Rolls-Royce ne voit en effet qu’une cible très restreinte pour l’aviation d’affaires supersonique : les milliardaires, qui sont des « first movers », et les hommes d’affaires qui ont besoin de temps. Par ailleurs, « plus vous volez loin, plus les clients sont prêts à payer pour la vitesse. C’est une donnée prisée pour des distances supérieures à 4 100 nm » (7 600 km). Mais pour être intéressante, cette proposition devra augmenter substantiellement la vitesse et non pas se contenter de franchir le mur du son. « En augmentant la vitesse de façon substantielle, on peut augmenter le prix de façon exponentielle » ; cela permettrait de couvrir les frais de R&D mais réduirait le volume des ventes.
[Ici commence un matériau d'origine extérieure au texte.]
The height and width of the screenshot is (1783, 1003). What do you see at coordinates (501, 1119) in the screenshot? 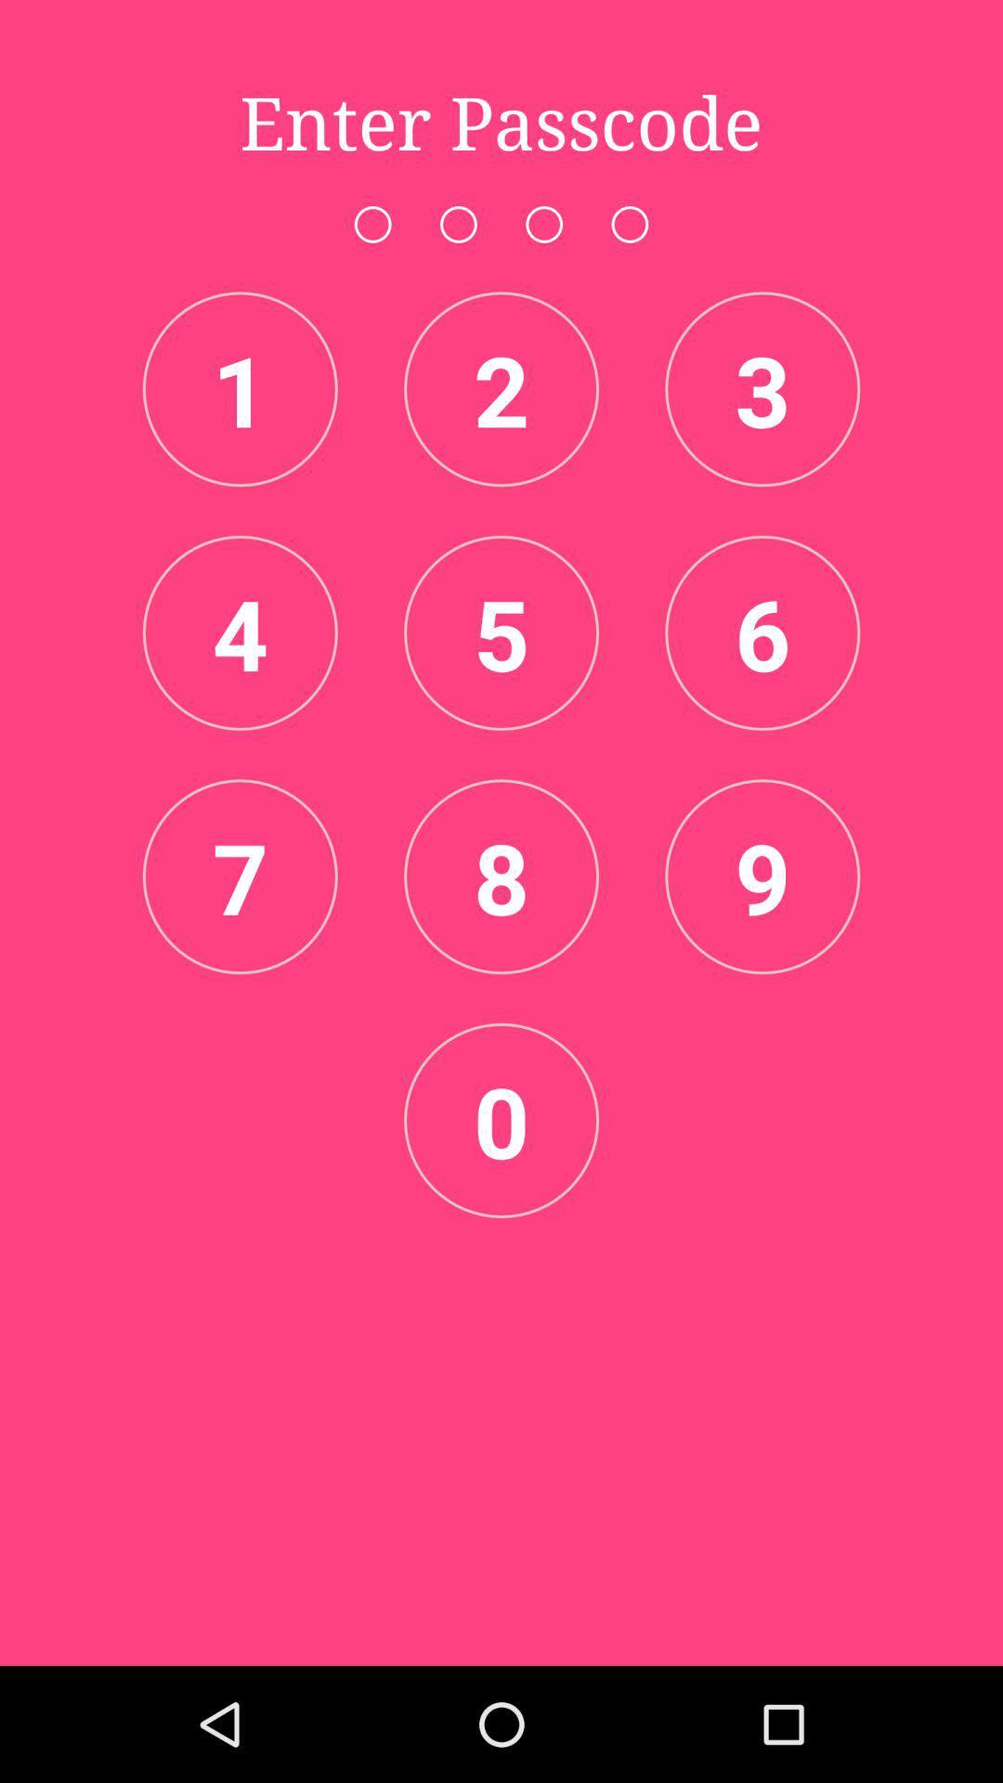
I see `the icon below the 8 item` at bounding box center [501, 1119].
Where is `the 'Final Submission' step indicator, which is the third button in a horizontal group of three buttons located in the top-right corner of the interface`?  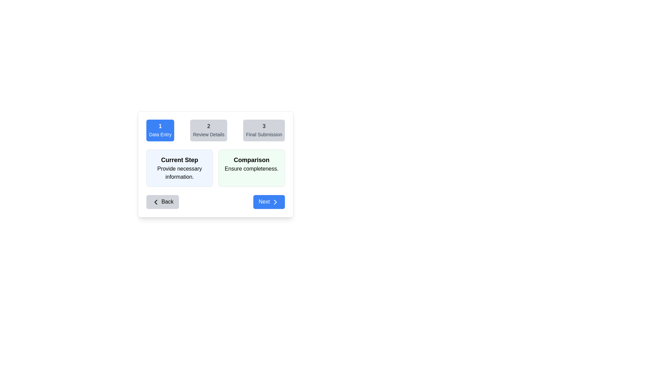 the 'Final Submission' step indicator, which is the third button in a horizontal group of three buttons located in the top-right corner of the interface is located at coordinates (263, 130).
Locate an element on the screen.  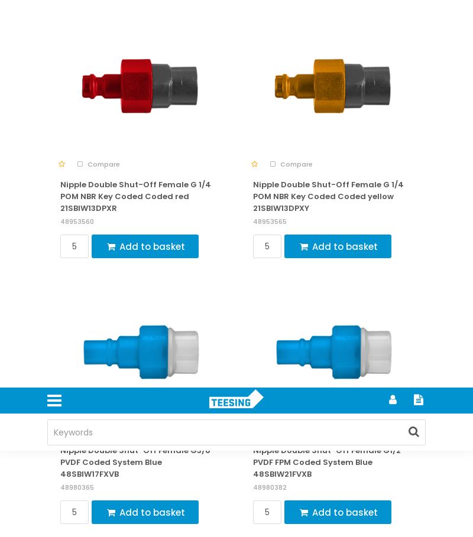
'Copyright © 2023 Teesing BV' is located at coordinates (53, 67).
C’est pour cette raison que Scott Shannon ne voit pas l’aviation d’affaires supersonique comme une menace pour le reste du secteur : la demande sera très faible.
Il y a surtout deux grands défis à relever. Le premier, technique, est de parvenir à créer un produit fiable sans recourir aux technologies militaires. Cela implique des investissements et un risque élevés, que Rolls-Royce se sent toutefois prêt à relever. En revanche, le motoriste estime qu’il lui faudra une approche radicale, avec une partie chaude de taille importante pour obtenir de la vitesse, qui s’inscrit dans une vision à long terme, d’au moins dix ans, et va au-delà des technologies actuellement testées dans le programme Advance. « N’attendez rien dans les deux années à venir voire plus », prévient Scott Shannon.
Le second défi est le plus important et hors du contrôle du motoriste : il s’agit de la réglementation. Actuellement, le vol supersonique est interdit au-dessus des terres (par la FAA et l’OACI), ce qui signifie que seul un modèle hybride est possible : plus rapide qu’un avion d’affaires classique mais qui ne peut passer en vitesse supersonique qu’au-dessus de la mer. « Il n’y a pas besoin de changer les règles politiques, ce qui prendra beaucoup de temps, et cela reste clairement avantageux lorsqu’on regarde les routes qui seraient prises en charge par le supersonique » : une solution qui a la nette préférence de Rolls-Royce.